Position Title
Chef De Partie
Reporting To
Head Chef / Executive Chef
Department
Main Kitchen
Location
Midlands Park Hotel, Jessop Street, Portlaoise, Co.
Laois, Ireland.
Job Purpose
The Chef De Partie for the Midlands Park Hotel must be energetic, positive and thrive in a fast-paced environment.
This role requires a high level of energy and communication to deliver award winning levels of service effectively and efficiently to our fabulous guests.
The position will require the Chef De Partie to assist chefs in preparing, producing, and serving food.
Main Duties
To live to and embody the values of The Midlands Park Hotel.
To strive to achieve the MPH competencies required for the role.
To offer the highest level of guest service in the Food Production areas of the hotel, ensuring the 4* agreed standards are always achieved, that food is produced in a safe manner, with minimal wastage, and is cooked to the required specifications.
To offer the highest level of Guest Care.
Helping the Head Chef and Sous Chef to develop new dishes and menus.
Ensure the production is done according to the standard recipes at all times.
Check fridge and products thoroughly to avoid spoilage.
Ensures consistency in presentation of prepared food items.
Liaise with Executive Chef on communication between food and beverage production service.
Check all food is stored and handled as per the food control plan.
Oversees the preparation, cooking, and presentation of food in all kitchens.
Assists with all daily kitchen preparation work and station set up prior to service and maintains the highest quality food preparation standards.
Follow the "Clean as you go" policy and keep work areas and fridges tidy at all times.

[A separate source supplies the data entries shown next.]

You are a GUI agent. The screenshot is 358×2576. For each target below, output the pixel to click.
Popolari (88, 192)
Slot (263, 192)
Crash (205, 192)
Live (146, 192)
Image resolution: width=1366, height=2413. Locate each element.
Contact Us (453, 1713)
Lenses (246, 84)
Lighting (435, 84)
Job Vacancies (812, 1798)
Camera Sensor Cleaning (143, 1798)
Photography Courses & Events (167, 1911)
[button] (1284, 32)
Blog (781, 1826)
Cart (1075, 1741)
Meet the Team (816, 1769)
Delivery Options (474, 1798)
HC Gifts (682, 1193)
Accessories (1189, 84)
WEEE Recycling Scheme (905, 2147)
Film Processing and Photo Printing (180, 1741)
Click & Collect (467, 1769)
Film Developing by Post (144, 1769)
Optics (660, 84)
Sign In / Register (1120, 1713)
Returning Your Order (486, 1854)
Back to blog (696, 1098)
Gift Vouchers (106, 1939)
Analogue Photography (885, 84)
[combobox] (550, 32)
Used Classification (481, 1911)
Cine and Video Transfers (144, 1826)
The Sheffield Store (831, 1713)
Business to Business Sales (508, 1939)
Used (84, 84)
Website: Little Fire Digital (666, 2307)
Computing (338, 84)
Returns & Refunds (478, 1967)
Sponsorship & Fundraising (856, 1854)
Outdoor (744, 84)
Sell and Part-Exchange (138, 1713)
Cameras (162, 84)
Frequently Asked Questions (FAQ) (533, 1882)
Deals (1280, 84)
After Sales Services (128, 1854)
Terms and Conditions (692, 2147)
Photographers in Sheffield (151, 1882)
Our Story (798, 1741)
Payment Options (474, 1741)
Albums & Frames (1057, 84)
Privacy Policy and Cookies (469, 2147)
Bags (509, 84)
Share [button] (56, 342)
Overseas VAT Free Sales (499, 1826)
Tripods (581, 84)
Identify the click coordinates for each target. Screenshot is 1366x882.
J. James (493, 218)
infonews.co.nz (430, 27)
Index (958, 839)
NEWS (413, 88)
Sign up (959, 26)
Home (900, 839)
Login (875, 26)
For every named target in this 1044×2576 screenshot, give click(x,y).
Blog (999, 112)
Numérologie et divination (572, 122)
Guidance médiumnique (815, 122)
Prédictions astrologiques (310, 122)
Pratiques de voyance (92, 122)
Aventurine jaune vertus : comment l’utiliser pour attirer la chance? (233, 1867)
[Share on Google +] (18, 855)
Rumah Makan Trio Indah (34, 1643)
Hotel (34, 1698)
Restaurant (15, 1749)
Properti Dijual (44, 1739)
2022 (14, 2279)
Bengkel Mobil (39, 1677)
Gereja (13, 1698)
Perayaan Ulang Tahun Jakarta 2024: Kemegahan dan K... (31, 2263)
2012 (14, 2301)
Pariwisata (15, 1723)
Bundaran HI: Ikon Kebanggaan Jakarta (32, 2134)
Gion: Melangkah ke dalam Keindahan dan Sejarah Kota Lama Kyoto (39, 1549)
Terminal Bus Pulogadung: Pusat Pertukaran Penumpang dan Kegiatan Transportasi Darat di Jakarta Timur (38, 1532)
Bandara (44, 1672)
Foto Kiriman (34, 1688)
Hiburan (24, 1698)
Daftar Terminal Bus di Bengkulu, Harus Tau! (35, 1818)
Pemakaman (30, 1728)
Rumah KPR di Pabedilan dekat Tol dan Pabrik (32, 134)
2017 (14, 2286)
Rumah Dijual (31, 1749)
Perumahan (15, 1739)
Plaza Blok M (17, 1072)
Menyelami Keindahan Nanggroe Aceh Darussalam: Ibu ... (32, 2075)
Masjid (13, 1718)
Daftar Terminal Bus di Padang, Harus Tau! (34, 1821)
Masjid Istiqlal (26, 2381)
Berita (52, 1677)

Liaise with Banquet/Restaurant managers, supervisors and waiting staff as necessary to achieve high guest satisfaction.
Take on any other reasonable requests.
To offer the highest level of cleanliness in the Food Production areas of the hotel, ensuring the agreed standards are always achieved.
To always wear clean uniform and protective clothing as outlined in the hotel SOP.
To ensure a high standard of personal hygiene and grooming.
To comply with all HACCP procedures and guidelines as set out in the hotel HACCP policy.
To document and report back to management any non-compliance in relation to HACCP control within the kitchen.
To be fully mobile in all areas of the kitchen – work on the section assigned each day.
To work as part of the team, being aware of colleagues and their needs, and being always flexible.
To actively participate in any training designed to improve standards and performance levels.
To maintain all company policies and procedures.
To ensure that all hygiene regulations are always adhered to.
To comply with statutory and legal requirements for Health & Safety, Fire, Hygiene, Licensing and Employment.